*Written problem a*
In the entries, turn the lines from the one containing "The width and height of the screenshot is (902, 720)." through the one containing "[1483, 712]" into a numbered list. Leave out any blank lines.

*Selected passage*
1 Augusta The buds burst forth in brilliance every spring, azaleas and honeysuckles, dogwoods and oaks, forsythia, tulips, and magnolias, more than 350 varieties of plants and trees in all, providing a fragrant flowering of warm colors on seventy acres of lush land in Augusta, Georgia. The pageantry of color is further intensified by tradition. Caddies wear white coveralls; winners don green jackets. Marshals and trash squads are similarly dressed in standardized uniforms. The brown water in the hazards is transformed into a more optically pleasing bright blue, courtesy of calcozine dye. A sudden spring rain casts what Sports Illustrated once called "a mellow patina" over brightly colored umbrellas hastily raised over the heads of fans dampened by a downpour. Spectators, thousands strong, stand among the purple frieze as players ponder putts amid pine-lined grounds. Augusta is a spectacle of sport.

*Supplied material*
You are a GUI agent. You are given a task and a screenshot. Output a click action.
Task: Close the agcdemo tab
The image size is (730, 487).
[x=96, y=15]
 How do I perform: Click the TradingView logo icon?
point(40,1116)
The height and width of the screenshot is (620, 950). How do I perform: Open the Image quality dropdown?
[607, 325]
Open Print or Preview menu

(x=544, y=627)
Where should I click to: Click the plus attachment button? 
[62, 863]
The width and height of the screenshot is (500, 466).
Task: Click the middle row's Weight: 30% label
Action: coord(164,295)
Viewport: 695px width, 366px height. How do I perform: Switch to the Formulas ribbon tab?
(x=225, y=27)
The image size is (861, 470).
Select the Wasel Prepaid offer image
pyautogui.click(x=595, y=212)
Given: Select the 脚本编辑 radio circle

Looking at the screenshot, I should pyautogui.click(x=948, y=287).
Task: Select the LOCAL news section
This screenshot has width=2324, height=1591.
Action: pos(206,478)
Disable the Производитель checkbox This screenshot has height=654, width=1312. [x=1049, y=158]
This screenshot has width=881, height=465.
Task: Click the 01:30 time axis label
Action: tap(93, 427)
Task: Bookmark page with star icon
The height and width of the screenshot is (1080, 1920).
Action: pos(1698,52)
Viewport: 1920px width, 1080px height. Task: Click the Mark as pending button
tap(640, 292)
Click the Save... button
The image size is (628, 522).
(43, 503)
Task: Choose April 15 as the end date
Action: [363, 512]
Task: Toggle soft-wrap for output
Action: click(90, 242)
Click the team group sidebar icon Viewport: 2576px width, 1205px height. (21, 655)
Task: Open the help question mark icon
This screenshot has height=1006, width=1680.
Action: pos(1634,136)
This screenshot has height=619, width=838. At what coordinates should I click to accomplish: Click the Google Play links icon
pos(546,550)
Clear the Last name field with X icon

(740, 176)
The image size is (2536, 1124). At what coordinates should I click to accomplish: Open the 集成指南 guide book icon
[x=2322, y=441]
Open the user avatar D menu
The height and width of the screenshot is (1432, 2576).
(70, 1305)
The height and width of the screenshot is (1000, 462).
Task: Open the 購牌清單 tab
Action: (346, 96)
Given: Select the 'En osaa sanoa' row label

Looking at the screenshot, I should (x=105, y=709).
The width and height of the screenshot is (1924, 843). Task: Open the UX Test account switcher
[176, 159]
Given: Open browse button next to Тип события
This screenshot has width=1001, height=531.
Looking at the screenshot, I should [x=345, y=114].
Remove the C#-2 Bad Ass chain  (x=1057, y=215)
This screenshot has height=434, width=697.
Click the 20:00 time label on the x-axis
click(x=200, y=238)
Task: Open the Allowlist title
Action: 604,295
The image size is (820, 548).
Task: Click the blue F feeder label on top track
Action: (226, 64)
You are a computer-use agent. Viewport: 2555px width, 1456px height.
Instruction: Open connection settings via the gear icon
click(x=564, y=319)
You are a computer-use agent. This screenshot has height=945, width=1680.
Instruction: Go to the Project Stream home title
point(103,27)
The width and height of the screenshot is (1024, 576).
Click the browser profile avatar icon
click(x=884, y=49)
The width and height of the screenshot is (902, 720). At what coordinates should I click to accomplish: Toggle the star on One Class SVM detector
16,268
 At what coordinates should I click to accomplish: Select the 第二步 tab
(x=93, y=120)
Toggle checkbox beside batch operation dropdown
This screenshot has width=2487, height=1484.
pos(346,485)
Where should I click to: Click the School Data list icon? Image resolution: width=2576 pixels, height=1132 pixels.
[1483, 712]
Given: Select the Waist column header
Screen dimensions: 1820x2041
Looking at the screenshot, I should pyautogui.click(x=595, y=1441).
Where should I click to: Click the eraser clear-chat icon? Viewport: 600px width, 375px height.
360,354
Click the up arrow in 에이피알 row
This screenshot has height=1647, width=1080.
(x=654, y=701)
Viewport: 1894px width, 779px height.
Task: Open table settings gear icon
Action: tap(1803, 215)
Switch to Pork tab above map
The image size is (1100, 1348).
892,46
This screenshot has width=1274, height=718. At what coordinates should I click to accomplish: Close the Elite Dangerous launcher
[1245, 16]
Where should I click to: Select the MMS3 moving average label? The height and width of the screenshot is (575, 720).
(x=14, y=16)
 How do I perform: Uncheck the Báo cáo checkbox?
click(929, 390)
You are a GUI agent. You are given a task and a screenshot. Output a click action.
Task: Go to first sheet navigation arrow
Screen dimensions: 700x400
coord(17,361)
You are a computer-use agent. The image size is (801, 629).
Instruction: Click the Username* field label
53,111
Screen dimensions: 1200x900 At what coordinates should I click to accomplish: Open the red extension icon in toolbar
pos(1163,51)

*Written problem b*
Go on with the passage about springtime at Augusta from where it stops.

*Final result a*
1. The width and height of the screenshot is (902, 720). At what coordinates should I click to accomplish: Toggle the star on One Class SVM detector
2. 16,268
3.  At what coordinates should I click to accomplish: Select the 第二步 tab
4. (x=93, y=120)
5. Toggle checkbox beside batch operation dropdown
6. This screenshot has width=2487, height=1484.
7. pos(346,485)
8. Where should I click to: Click the School Data list icon? Image resolution: width=2576 pixels, height=1132 pixels.
9. [1483, 712]

*Final result b*
It is a ritual; it is tradition. It is a former indigo plantation being transformed in 1857 into a nursery by the new owner of the land, Louis Berckmans, a baron of Belgian descent. A native of the small town of Lierre, Louis was born in October of 1801 into a family of proprietors and estate owners in Belgium. The Belgian Revolution in 1830-31 was contested over the Berckmans'' land, and in 1851 Louis and his family came to the New World and took up residence in Plainfield, New Jersey. Louis and his son Prosper began a nursery boasting wide varieties of pears and additional fruit trees. The nobleman moved with his family to Augusta in 1857, buying the 365-acre indigo plantation and converting it into Fruitland Nurseries. Emphasizing plant life, Louis and Prosper imported plants and trees from other countries. Prosper is said to have favored the azaleas that populate Augusta, with more than thirty varieties of the colorful, sweet-smelling plant blooming in brilliant colors for two to three weeks between March and May.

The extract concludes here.